> Work instructions: Exactly the lines from the one containing "You are a GUI" through the end of the data, and nothing more, should be retyped; pictures stay out.

☆ ☆ ☆ ☆

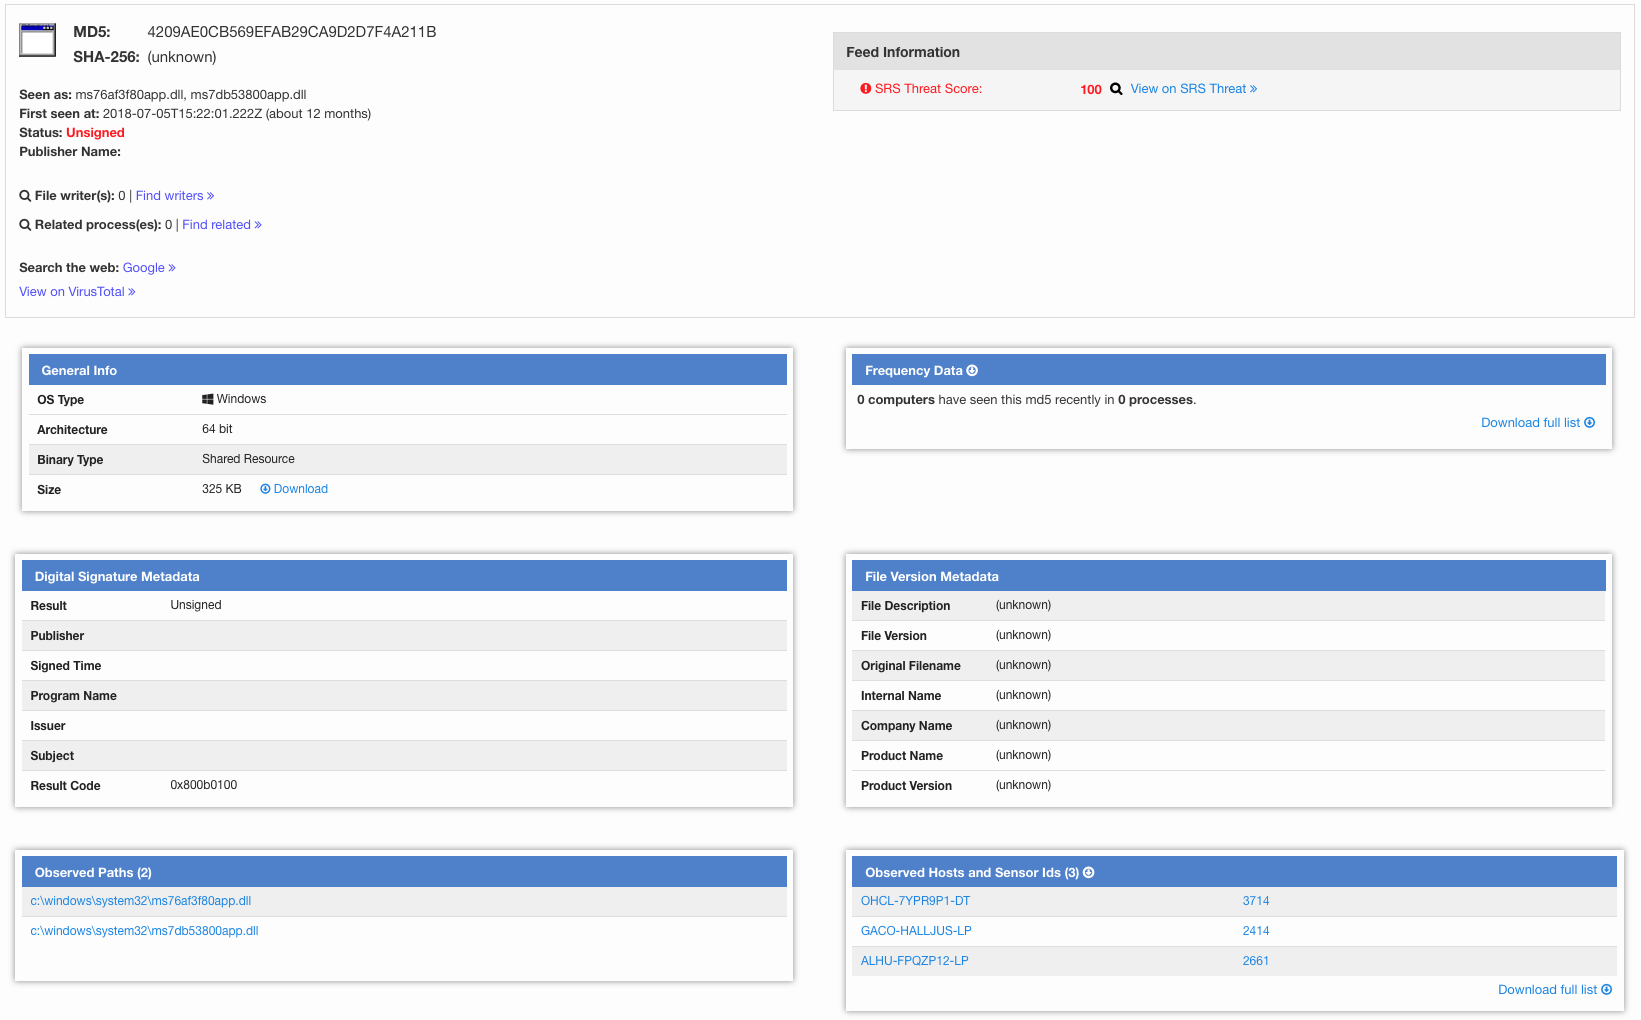Click the red SRS Threat Score alert icon
Image resolution: width=1641 pixels, height=1020 pixels.
(x=865, y=89)
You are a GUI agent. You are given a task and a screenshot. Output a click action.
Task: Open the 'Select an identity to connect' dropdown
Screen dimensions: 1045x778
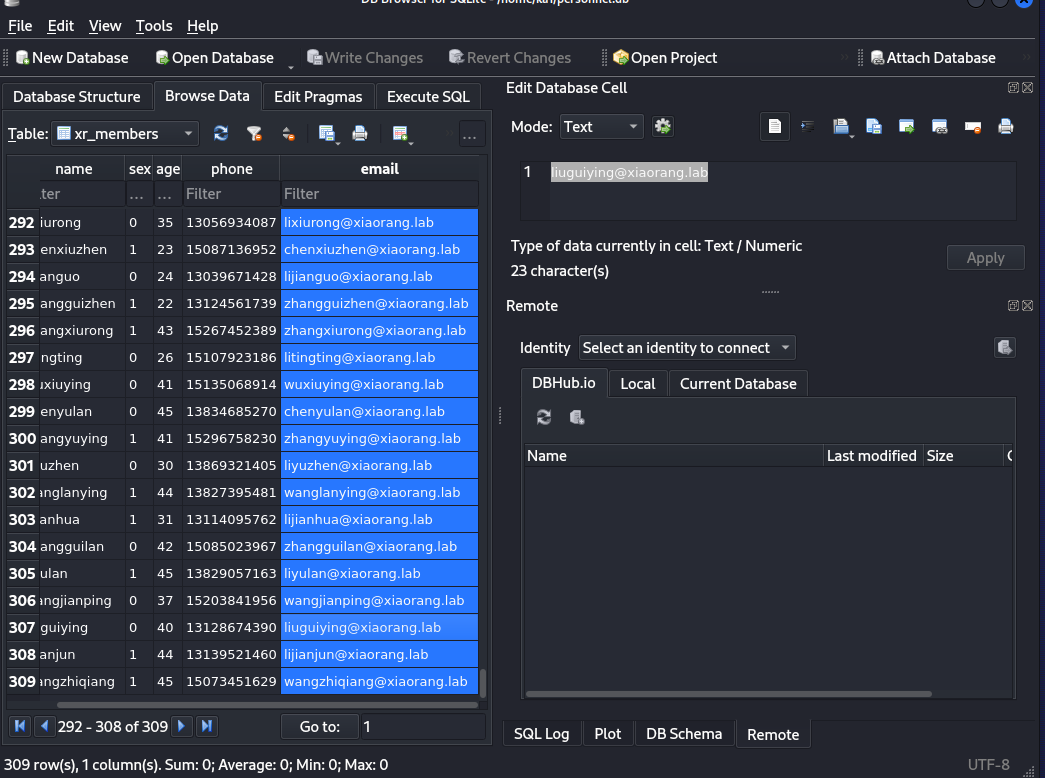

☆ ☆ ☆ ☆

> Output for this exercise:
You are a GUI agent. You are given a task and a screenshot. Output a click action.
Task: Open the 'Select an identity to connect' dropdown
Screen dimensions: 1045x778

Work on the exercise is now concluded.